SUPPLIED MATERIAL:
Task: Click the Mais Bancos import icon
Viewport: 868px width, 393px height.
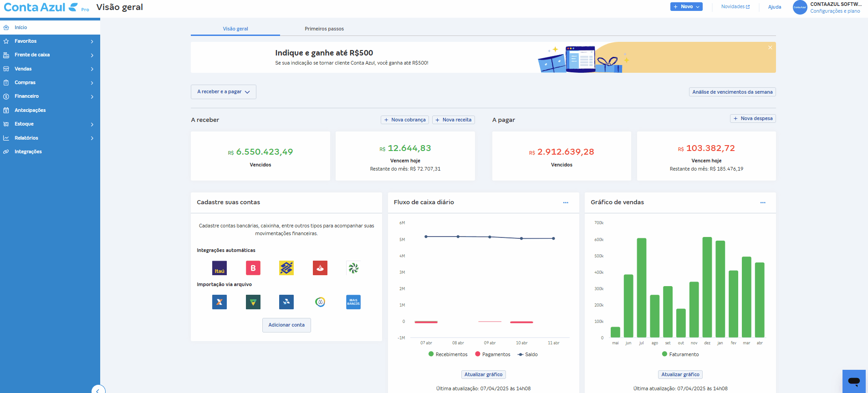Action: tap(353, 302)
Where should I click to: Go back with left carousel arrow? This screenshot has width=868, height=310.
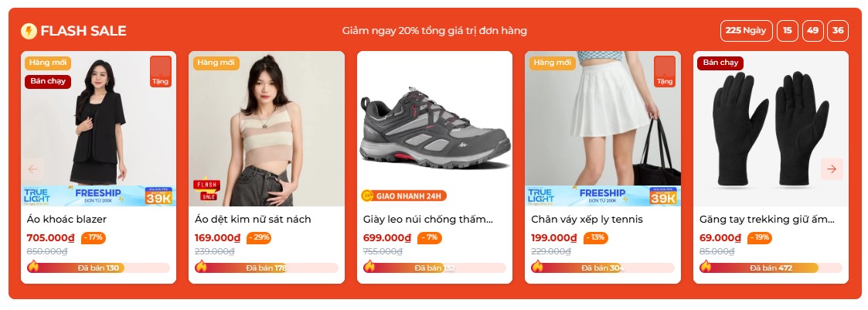point(32,169)
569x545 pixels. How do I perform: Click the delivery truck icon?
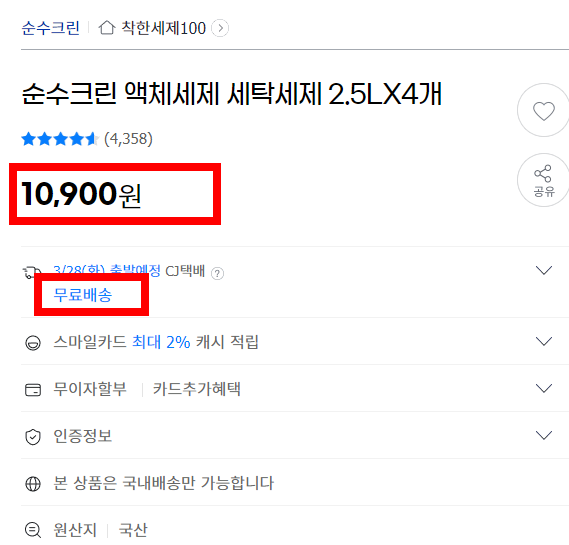tap(31, 272)
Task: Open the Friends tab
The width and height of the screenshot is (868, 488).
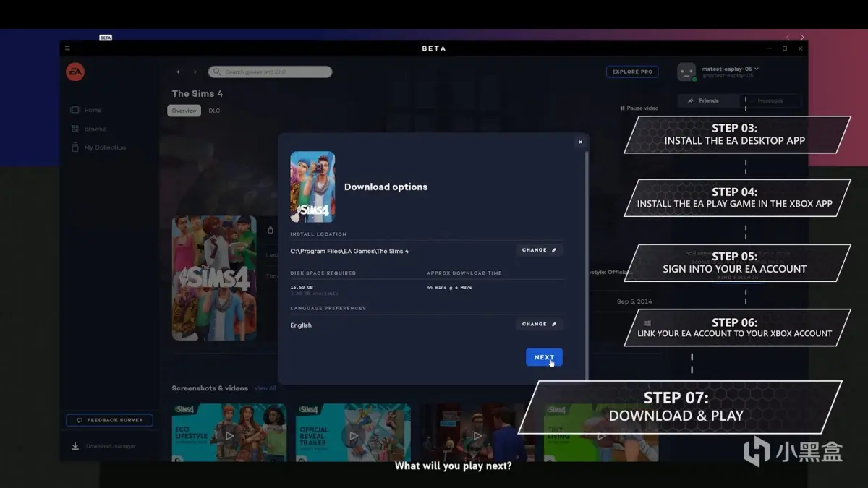Action: tap(708, 100)
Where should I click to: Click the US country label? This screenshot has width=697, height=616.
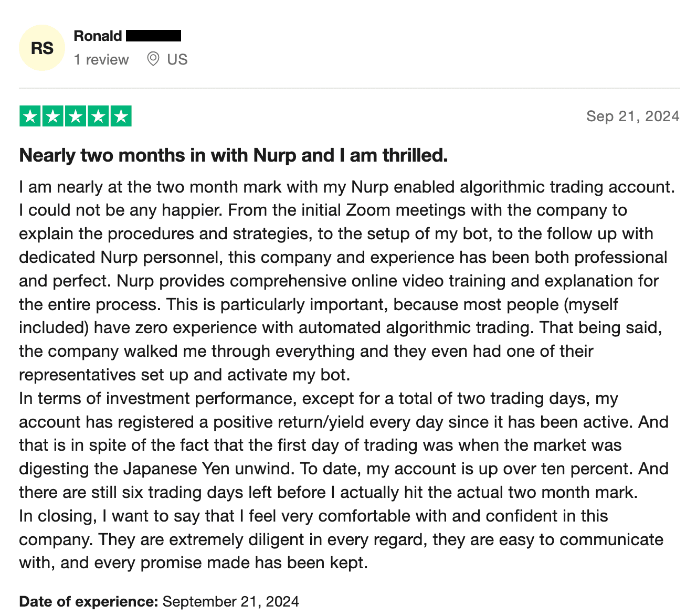point(177,59)

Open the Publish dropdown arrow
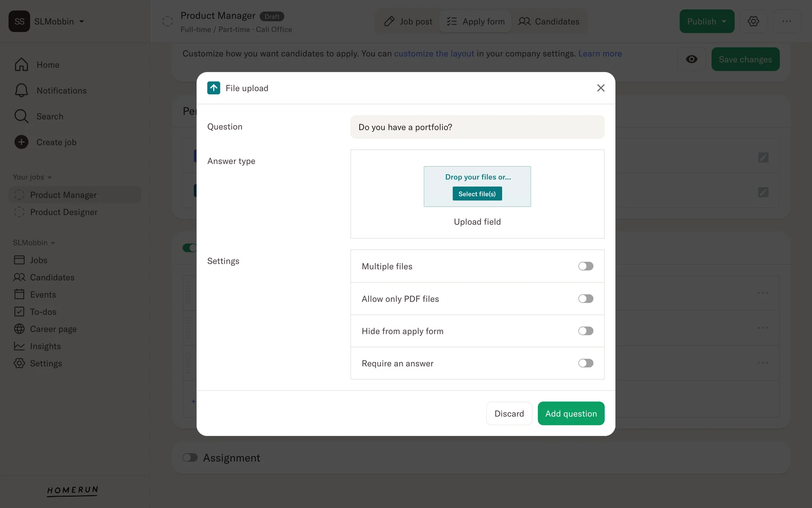click(724, 22)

EXERCISE DETAILS:
Transcribe only the lines from the line holding "Viewport: 868px width, 393px height." to the final line of the listing above. Keep them exact, include both ends, and skip the pictures.

EXPECTED ANSWER:
Viewport: 868px width, 393px height.
Action: tap(353, 302)
Where should I click to: Go back with left carousel arrow? This screenshot has width=868, height=310.
point(32,169)
569x545 pixels. How do I perform: Click the delivery truck icon?
tap(31, 272)
Task: Open the Friends tab
The width and height of the screenshot is (868, 488).
Action: tap(708, 100)
Where should I click to: Click the US country label? This screenshot has width=697, height=616.
point(177,59)

Open the Publish dropdown arrow
click(724, 22)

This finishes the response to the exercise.